## Input data
┄┄┄┄┄┄┄┄┄┄┄┄┄┄┄┄┄┄┄┄

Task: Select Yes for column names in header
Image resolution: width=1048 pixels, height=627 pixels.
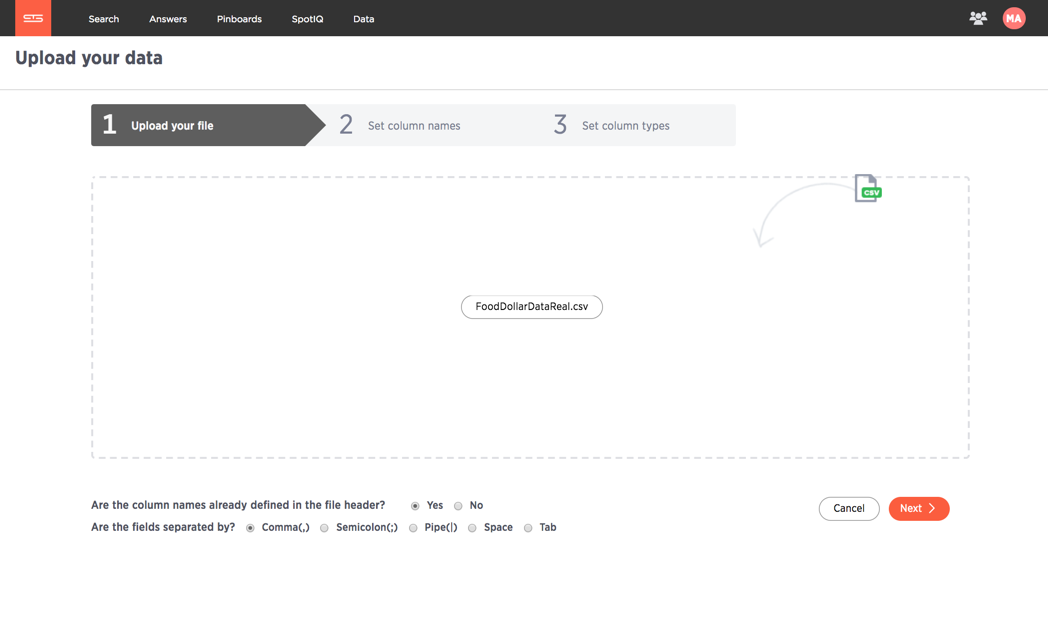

┄┄┄┄┄┄┄┄┄┄┄┄┄┄┄┄┄┄┄┄

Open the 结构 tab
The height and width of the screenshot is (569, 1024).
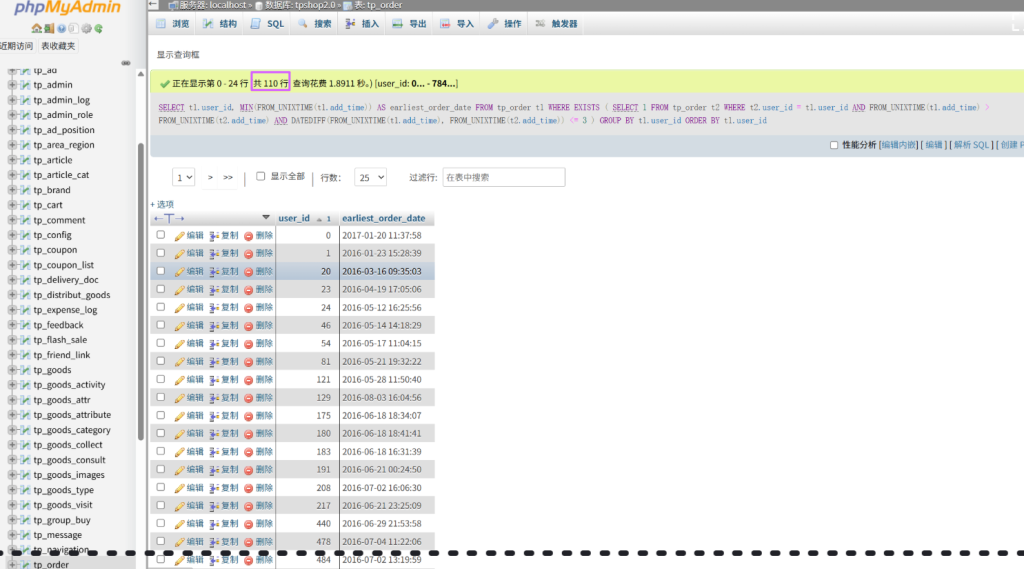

┄┄┄┄┄┄┄┄┄┄┄┄┄┄┄┄┄┄┄┄

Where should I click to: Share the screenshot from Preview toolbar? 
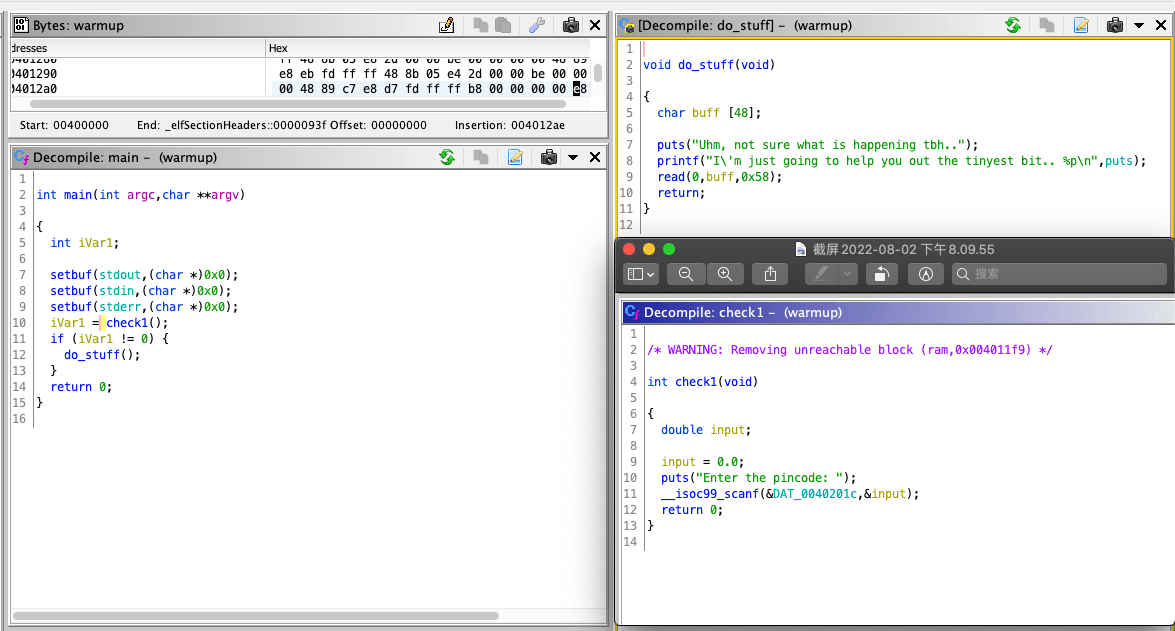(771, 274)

┄┄┄┄┄┄┄┄┄┄┄┄┄┄┄┄┄┄┄┄

## Work request
State how many lines of the entries include the string "width", with nothing besides the number.

## Completed task
2